Sokrates diskutiert nicht mehr auf der Agora. Vielleicht diskutiert er im Internet, denn die Futurologen propagieren die Auflösung der Städte und deren Translozion in den virtuellen Raum des Cyberspace. Alles künftige Leben, die Kommunikation, die Unterhaltung, der Handel würden in naher Zukunft elektronisch und weltweit abgehandelt. Die Städte würden deshalb verzichtbar. Informationstechnologien und sozialer Wandel, meint der kalifornische Soziologe Manuel Castells, führe nicht nur zu einem „veränderten Layout" der Städte. Auch die herkömmlichen Verhaltensmuster würden aufgebrochen und verwandelten sich in ein „flüssiges Netzwerk von Austausch, das die Basis für das Entstehen einer neuen Art von Raum, dem Raum der Ströme bildet".

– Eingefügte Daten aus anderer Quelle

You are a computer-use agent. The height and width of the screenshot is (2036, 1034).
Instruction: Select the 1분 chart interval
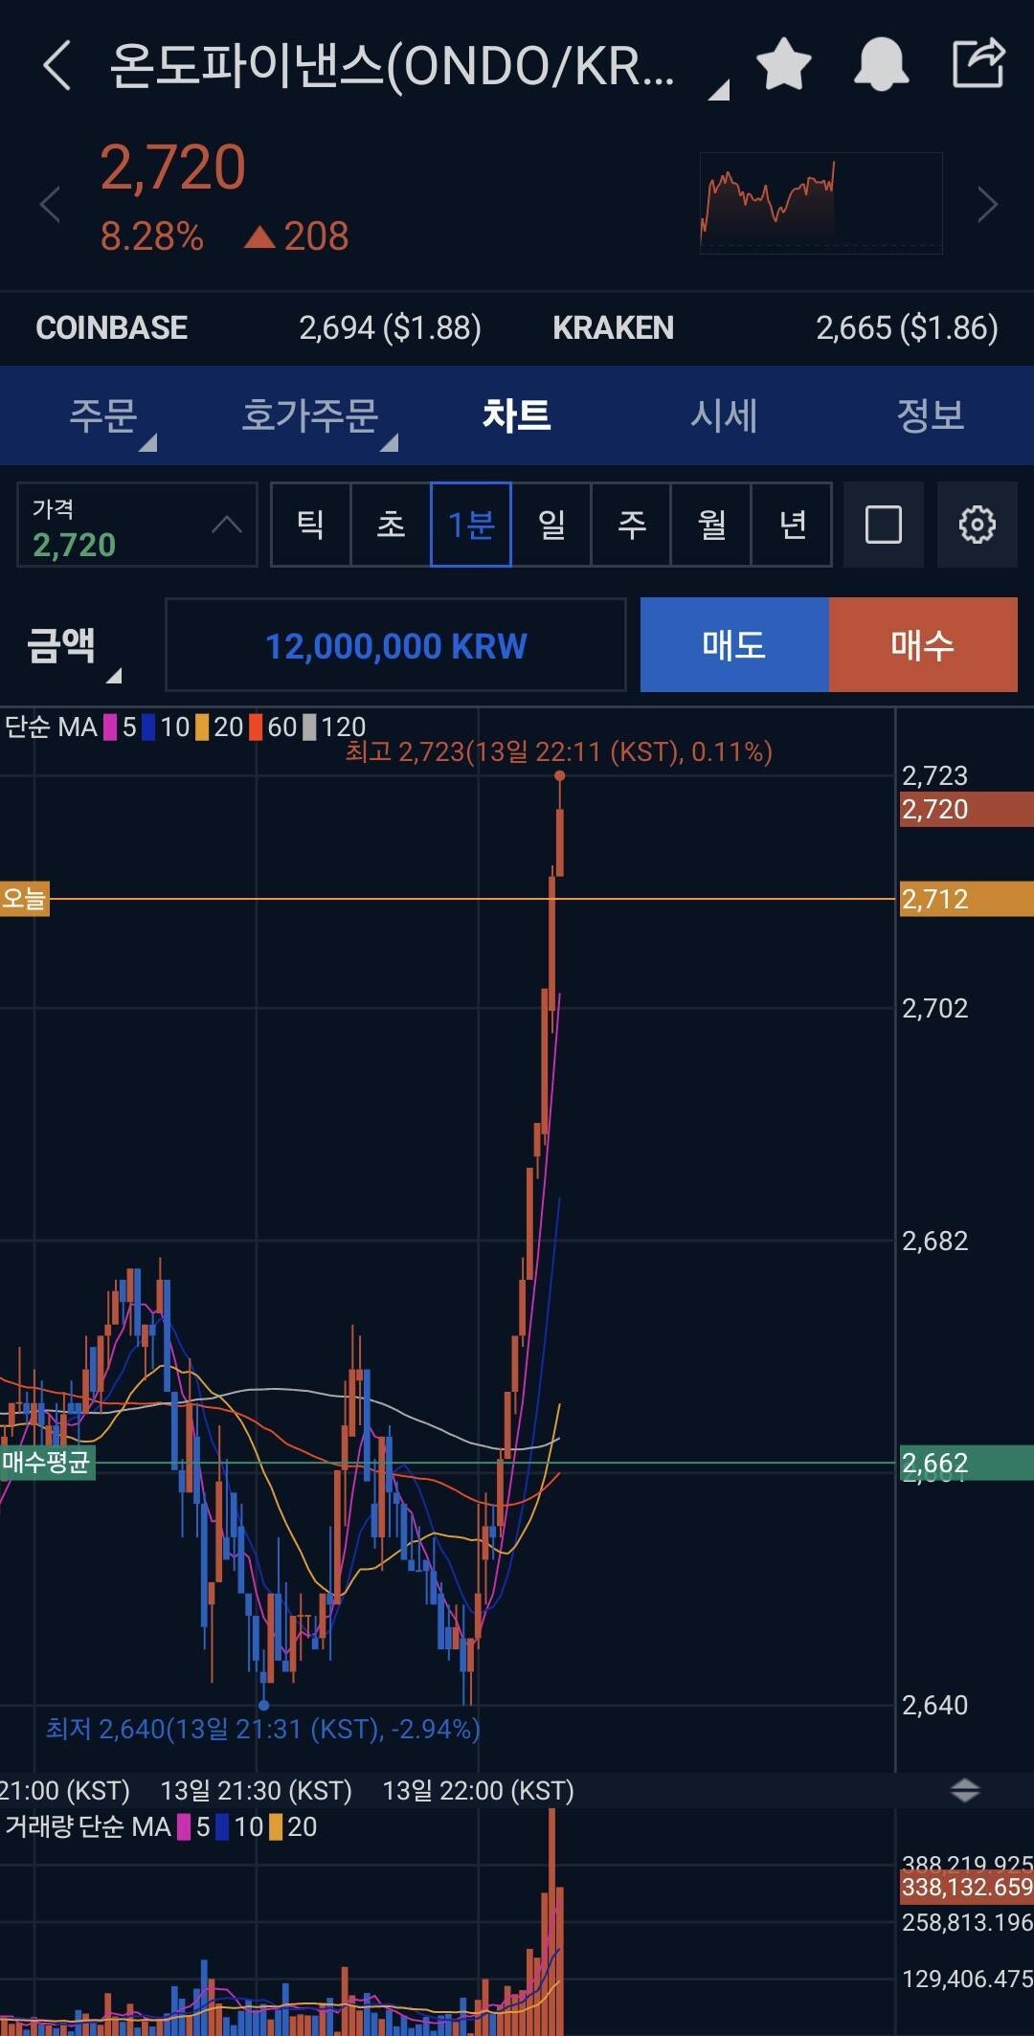coord(471,525)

Der bunten Bilderflut jedoch mangelt es an sinnlicher Intensität. Vorschnelle Urteile sind sicher nicht angebracht, denn in zwei Generationen wird diese Intensität vielleicht erreicht sein und die perfekte Illusion virtueller Welten dem Menschen mit allen Sinnen vorgegaukelt; doch bis dahin werden Architekten gebraucht, die Umwelt zu gestalten und auch deren sinnlich-haptische Wahrnehmung zu ermöglichen.

Das Heil von morgen

Selbst in einer global vernetzten Welt wird es in absehbarer Zukunft keine Weltarchitektur und keine globalen Universalstädte geben. Auch wenn Medien und Philosophen mit dem großen Überblick imponieren und verführerisch ganzheitliche Denkansätze ventilieren, müssen die spezifischen Probleme am jeweiligen Ort gelöst werden. Überbevölkerung und Landflucht in der Dritten Welt erzwingen völlig andere Maßnahmen als Bevölkerungsrückgang und Leerstand hierzulande. Und so ist es wohl auch nicht unmoralisch, in Berlin über die Kulisse eines Faksimile-Schlosses oder steinerne Fassaden zu streiten, während in den Blechhütten der Slums von Lahore und Bangkok Hunger und Seuchen grassieren.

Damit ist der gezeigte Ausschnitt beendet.